I don’t take the train to work anymore, but when I missed my bus this morning I caught a ride with my husband and we found ourselves on our old commute routine.
The sun was rising, the air was chilly, and I felt cozy in my new fall sweater. While I waited for the train I snapped a couple pictures on my iPhone 5s to kick off my participation in Gillian’s Better Pictures Project. This is me, out and about!
So I took another with a smile and activated the HDR setting on my iPhone. This setting, common on many new smart phone cameras takes three pictures and merges them together. So it captures the blue sky without underexposing your face and the person without bleaching out the sky.
You know what? I like it less. Maybe the smile and posture feel inauthentic. The angle of my head, looking down isn’t as flattering. I did feel a little awkward taking self-timer selfies on the train platform with people around.
But the blue sky also distracts from me. In Gillian’s recent post about camera settings, she noted that the portrait mode blurs the background and draws your eye to the main subject of the photo.
Here, not only does the iPhone not have a dedicated portrait mode, but in using HDR it tries to capture everything and it really enhanced the sky, which now competes with my bright sweater.
I like this location, however it is not part of my regular commute anymore. Then I remembered that I work at a museum situated in a city park on the shoreline of a lake. And most of the clothes I make are for work, so the setting is apropos. Yeah!

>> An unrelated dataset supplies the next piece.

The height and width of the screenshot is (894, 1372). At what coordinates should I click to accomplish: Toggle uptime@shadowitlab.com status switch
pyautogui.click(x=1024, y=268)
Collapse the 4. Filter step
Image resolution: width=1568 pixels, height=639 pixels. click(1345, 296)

I snapped a few more hurried pictures on my lunch break, but this was the only one that came out. There is definitely potential here. The park is a peninsula and has views of Lake Union, the Space Needle, a history museum, greenery, and urban buildings.

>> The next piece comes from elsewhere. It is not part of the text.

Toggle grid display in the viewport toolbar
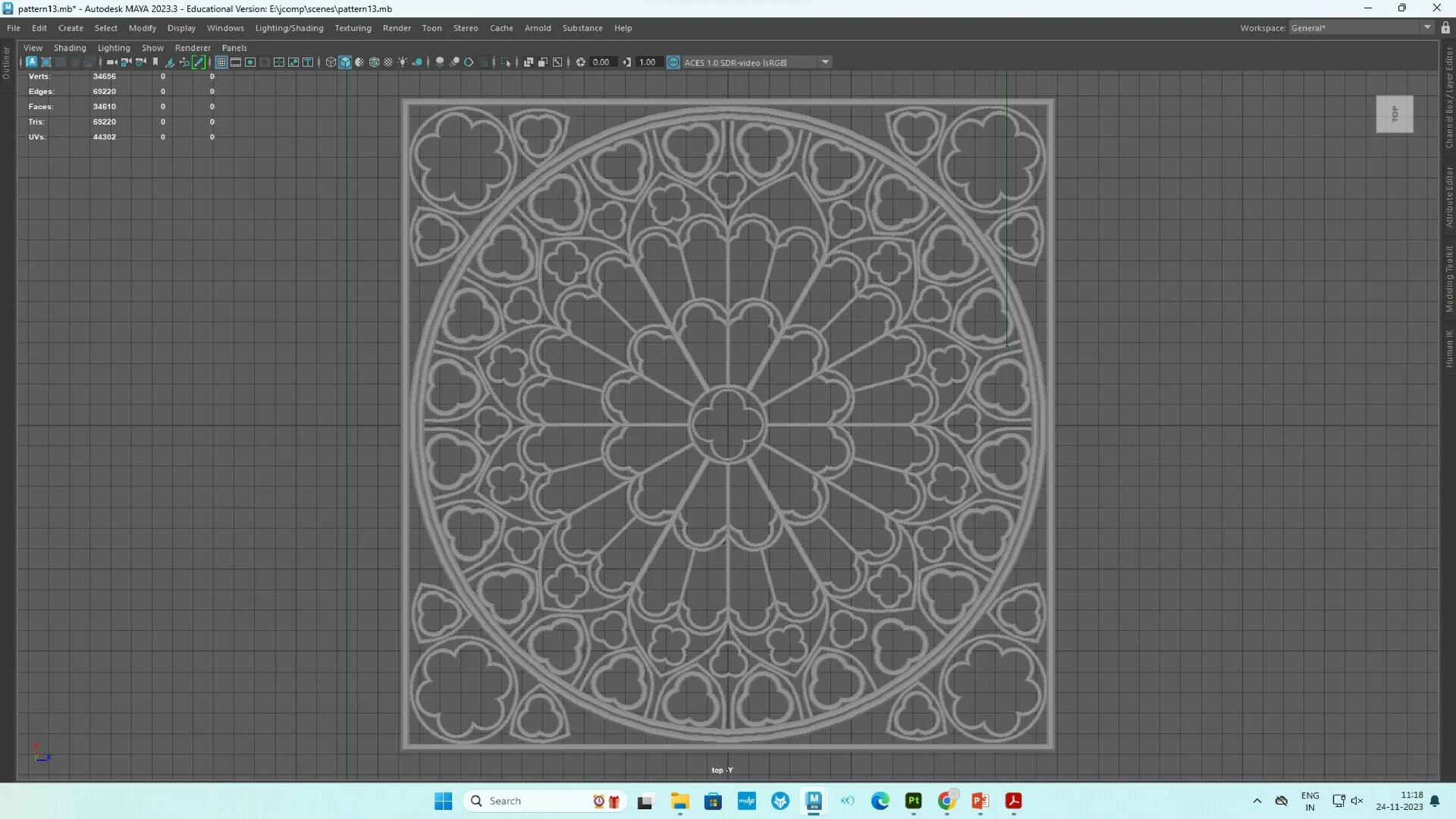This screenshot has width=1456, height=819. 220,62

The two greatest challenges were phone/camera placement and wind. A tripod would be useful, or a friend. All of these pictures were taken with the front-facing camera on my iPhone, which has a lower resolution than the back camera. I like to be able to see where I am in the frame, and watch the countdown of the timer. #BetterPictures, however, would benefit from a higher resolution.
This is a learning process and I’ll be back to try out other locations in the park. Otherwise I think we will all get tired of this hallway:
So let’s talk about the outfit for a bit, shall we?

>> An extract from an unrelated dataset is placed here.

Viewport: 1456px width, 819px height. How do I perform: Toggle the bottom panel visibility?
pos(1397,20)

- Sweater – LOFT outlet, cotton.
- Skirt – refashioned thrift dress, blogged about here
- Boots – Born “Jorah”
- Infinity Scarf – thrift find, TopShop, Nordstrom?
- Jacket – thrift find, Jones New York
You may have caught my mini rant on my ineffective Wardrobe Architect. Even with all of those frustrations, I have been able to identify wardrobe-building priorities.
Injecting color and coordinating prints into my wardrobe was probably the most important goal. This sweater color (blood-orange, brick red, pumpkin spice) is one I stumbled on during my first MeMadeMay, when I wore a costume dress to work, and it continues to pop up in my Wardrobe Architect pin boards.
I bought it because my wardrobe was lacking in bright colorful tops to wear with jeans, neutral gray and beige pants. But here is where W-A really helped me. I immediately gravitated toward a dusty rose version of the same sweater. It is a subtle color and I own two sweaters of that color already. I caught myself and looked at the rest of the table for something that would push on the boundaries of my comfort zone and still work with my existing wardrobe pieces.
The scarf was a fun find at Goodwill. Prints are scary to me, so I ease into them with accessories or with low-cost thrift clothes. The scarf itself is polyester but it feels like a soft bamboo cotton. It is the right amount of warmth for early fall. I like it for its ability to coordinate with almost any color.
Overall this outfit makes me feel comfy, confident, fun, and ready for adventure.
This weekend I realized that sometimes I just need to go to the mall and pick up a couple new wardrobe staples to fill gaps quickly and relieve some of the self-imposed pressure.